Entre as quase sete milhões de pessoas com mais de 35 anos que morreram em 2011, os investigadores descobriram que a morte de três milhões, um pouco menos de metade, foi provocada por algum problema relacionado com doenças cardiovasculares. E a situação pode piorar ainda mais. O estudo concluiu que os aumentos mais drásticos de hipertensão e obesidade foram observados entre jovens e moradores de zonas rurais.

Isto não é na China, é na Coreia do Sul, mas vocês percebem o ponto de vista. Foto por Sérgio Felizardo.

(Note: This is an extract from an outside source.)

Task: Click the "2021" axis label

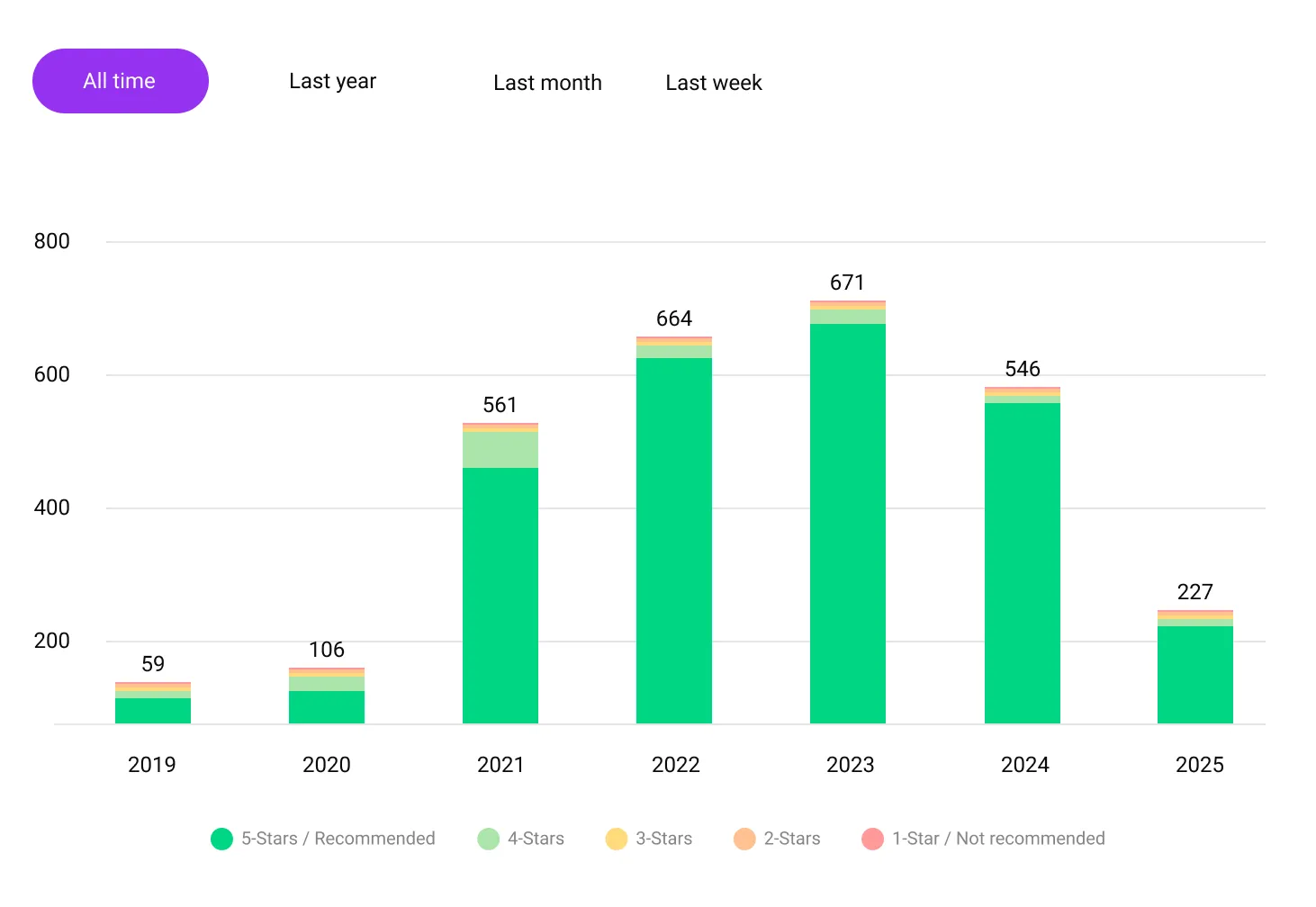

“A China está a enfrentar uma epidemia crescente no índice de doenças cardiovasculares e não há sinais de que o cenário possa ser invertido”, afirma, por sua vez, o também investigador de Harvard e autor, Frank Hu. “É imperativo continuar a monitorização de um problema que acarreta consequências sociais e económicas graves”. Hu pediu mesmo a intervenção do governo, sugerindo que uma política pública poderia ajudar a reduzir os índices de hipertensão no país.

Talvez outro estudo, publicado pela Associação Norte-Americana do Coração, possa contribuir para chamar a atenção para a questão. Esta investigação, publicada na revista Circulation, editada pela própria instituição, conclui que a falta de oferta de alimentos frescos está ligada ao aparecimento de sinais de doenças cardíacas precoces. Nos desertos alimentares urbanos dos Estados Unidos, onde é difícil encontrar alimentos frescos, mas abundam as opções de fast food e produtos processados e embalados, comer bem e manter a saúde pode ser um desafio.

“A ausência de lojas que oferecem produtos alimentícios saudáveis, pode ajudar a explicar porque é que as pessoas nesses bairros apresentam mais doenças do coração”, afirma Jeffrey Wing, um dos principais autores do estudo.

Enquanto a China começa a enfrentar uma nova epidemia na saúde pública, uma boa notícia pode ajudar: neste preciso momento, os consumidores chineses não se impressionam tanto com fast food como já se impressionaram no passado e até muito recentemente. Depois de um escândalo que trouxe a público a imensa quantidade de antibióticos injetados nos frangos da KFC (um dos preferidos dos chineses), houve consumidores que até brincaram: “Não vou no médico, vou ao KFC”. Para o bem do coração deles, seria óptimo que estivessem mesmo só a brincar.